Interesting that isoflavens are promoted as beneficial hormonally for menopausal women - but no one cares to think whether the same effect is undesirable in other people like men, younger women and children. Not that we have a choice anymore - as most breads and processed meats now contain soy.PS - All the calcium in low-fat milk is quite useless without the vitamins in the fat. Maybe there is a good argument for menopausal women to take high Vitamin D Cod Liver Oil?
Well said Gordon!
Leave the soy where it belongs - in the fields as a soil conditioner!
If you want to stay healthy during menopause (or at any time), keep off the sugar, wheat and caffeine and stick to quality protein and fruit and veg. Easy!No profit in that prescription though, is there?
Concur with Gordon on the fat angle - always eat the Full cream milk to get the Vitamins ,--------------Found this article rather too glib and like the voluminous artic;es in Glossy womens Magazines that repeat themselves ad Naseum .......What I want to see is more relevant research on - for example Bloating - This appears to me to be so Hormonely regulated - especially notable at menopause You may not be actually putting on weight - you may be bloating - what are the Food triggers , hormonal triggers etc and what can we do about water balance in our bodies at this time ? I am getting pretty sick of the condition and pretty sick of no-one havong any turly concreete idea of what is going on - Please stop pushing soft sell science and get into the REAL WORLD !
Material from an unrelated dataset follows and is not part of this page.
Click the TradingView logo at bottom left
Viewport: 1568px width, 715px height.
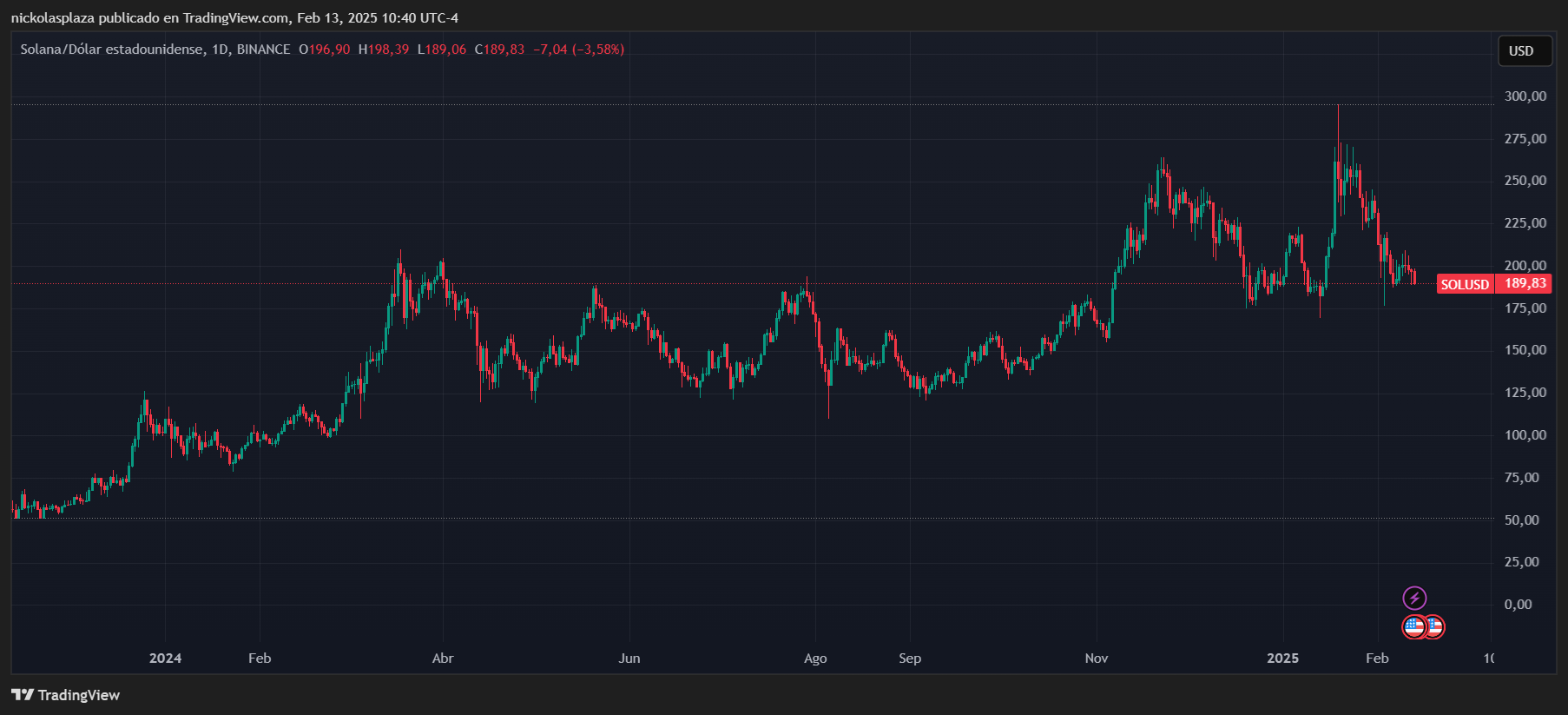65,695
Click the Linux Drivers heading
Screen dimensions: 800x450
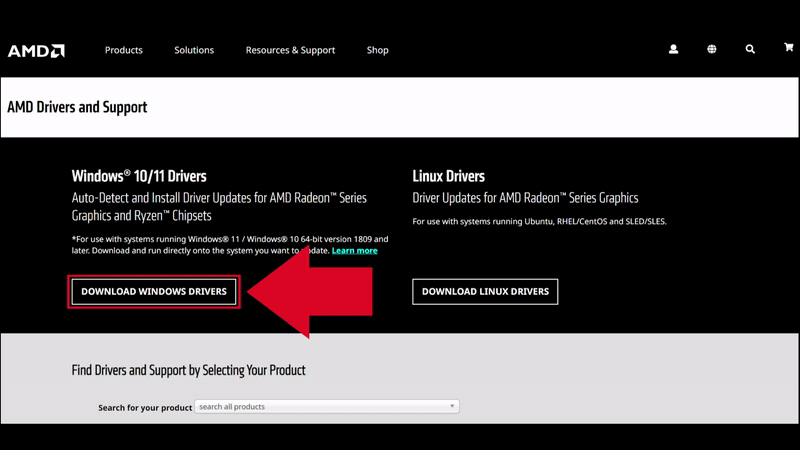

These comments echo the confusion I experienced for a long time about whether or not I should eat soy and my frustration at only being able to find "glossy women's magazine" - type reading material on the subject of diet and hormonal health. As these three comments highlight, women come at this topic from so many different backgrounds, beliefs, and interest levels. But comments such as these powerfully suggest that we women crave a deeper understanding of how our bodies change as we enter menopause. To protect our health and well-being, can it really be as easy as changing what we eat? And if so, how do we know we are getting the advice that's right for our particular needs?
Once a blog post like Goodyear's piques your interest, a few helpful articles offering a deeper understanding of diet, hormonal balance, and menopause can be found on the Women to Women site. For starters, here's an article that looks in-depth at perimenopausal and menopausal weight gain. Another useful piece specifically examines how soy supports the body through menopause. The content is thorough, balanced, and when I see the blog headline, "Can you eat your way to a healthier menopause?", my answer is an informed, confident yes!